[摘要] 目的：探讨miR-23b/PTEN 分子轴对肺癌A549 细胞放疗敏感性的影响及其作用机制。方法：选用人肺癌细胞系NCI-H1650、NCI-H175、Calu-1、LTEP-A-2、MSTO-211H、A549 及正常肺上皮细胞株BEAS-2B，用qPCR 检测肺癌细胞系中miR-23b 的表达水平。用双荧光素酶报告基因检测miR-23b 和PTEN的靶向关系。用脂质体转染技术将miR-23b mimics、miR-23b inhibitor、pcDNA3.1-PTEN 等不同质粒转染进A549 细胞，用WB检测细胞中PTEN的表达水平，用CCK-8、Transwell 和Annexin VFITC/PI 染色流式细胞术分别检测miR-23b/PTEN分子轴对60Co γ-射线处理的A549 细胞增殖、侵袭和凋亡的影响。结果：miR-23b 在肺癌细胞系中高表达（P<0.05 或P<0.01），尤其在A549 细胞中表达水平最高（P<0.01）。敲降miR-23b 可逆转3 Gy60Co γ-射线对A549 细胞增殖和侵袭的抑制作用，并诱导细胞凋亡（P<0.05 或P<0.01）。双荧光素酶报告基因结果显示，miR-23b 可靶向负调控PTEN（P<0.05）。敲降miR-23b 能上调PTEN 的表达水平，进而上调3 Gy 60Co γ-射线对A549 细胞凋亡的促进作用及抑制A549 细胞增殖和侵袭（P<0.05 或P<0.01）。结论：敲降miR-23b 可以增强肺癌A549 细胞的放疗敏感性，其机制是60Co γ-射线通过下调miR-23b 对PTEN表达的抑制，进而降低A549 细胞增殖、侵袭能力并诱导细胞凋亡。

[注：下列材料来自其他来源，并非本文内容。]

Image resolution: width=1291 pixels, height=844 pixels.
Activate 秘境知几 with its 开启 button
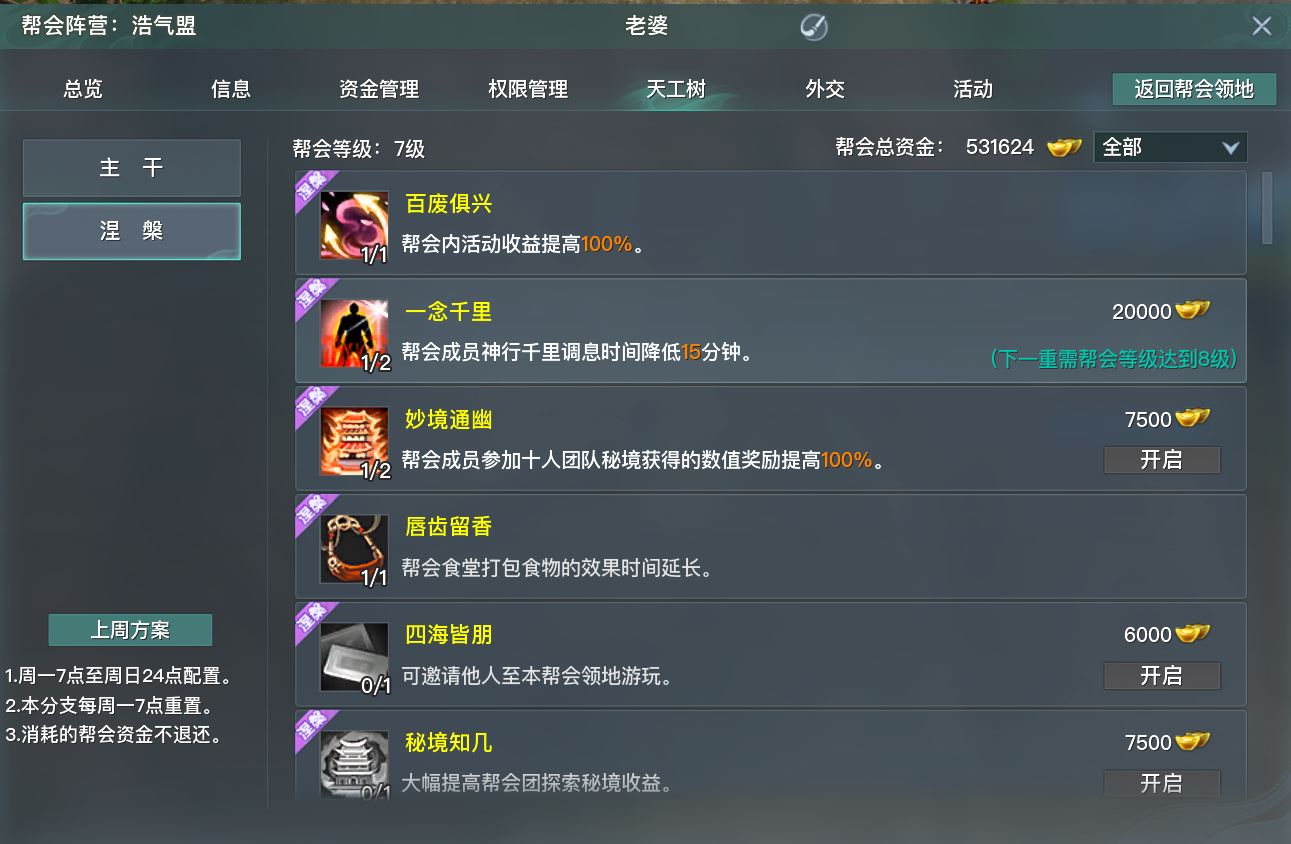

[Abstract] Objective: To investigate the effect of miR-23b/PTEN molecular axis on radio-sensitivity of lung cancer A549 cells and its mechanism. Methods: Lung cancer cell lines NCI-H1650, NCI-H175, Calu-1, LT-P-A-2, MSTO-211H, A549 and human normal lung epithelial cell line BEAS-2B were selected. The expression level of miR-23b in lung cancer cell lines was detected by qPCR. Dual-luciferase reporter gene assay was used to verify the relationship between miR-23b and PTEN. Plasmids miR-23b mimics, miR-23b inhibitor and pcDNA3.1-PTEN were transfected into A549 cells by lipofection; PTEN expression levels in cells was detected by WB. CCK-8,Transwell and Annexin V-FITC/PI staining flow cytometry were used to detect the effect of miR-23b/PTEN axis on proliferation, invasion and apoptosis of A549 cells treated with 60Co γ-ray. Results: miR-23b was upregulated in lung cancer cell lines with the highest expression in A549 cells (P<0.05 or P<0.01). Knockdown of miR-23b reversed the inhibitory effect of 3 Gy 60Co γ-rays on proliferation and invasion of A549 cells, and induced apoptosis (P<0.05 or P<0.01). Dual-luciferase reporter gene assay results confirmed that miR-23b could negatively regulate PTEN (P<0.05). Furthermore, knockdown of miR-23b up-regulated PTEN expression level, and furhter enhanced the inhibitory effect of 3 Gy 60Co γ-ray on the proliferation and invasion of A549 cells as well as induced apoptosis of A549 cells (P<0.05 or P<0.01). Conclusion: Knockdown of miR-23b can enhance the radio-sensitivity of A549 cells, the mechanism of which is that 60Co γ-ray down-regulates the inhibitory effect of miR-23b on PTEN, thereby inhibiting the proliferation, invasion and inducing apoptosis of A549 cells.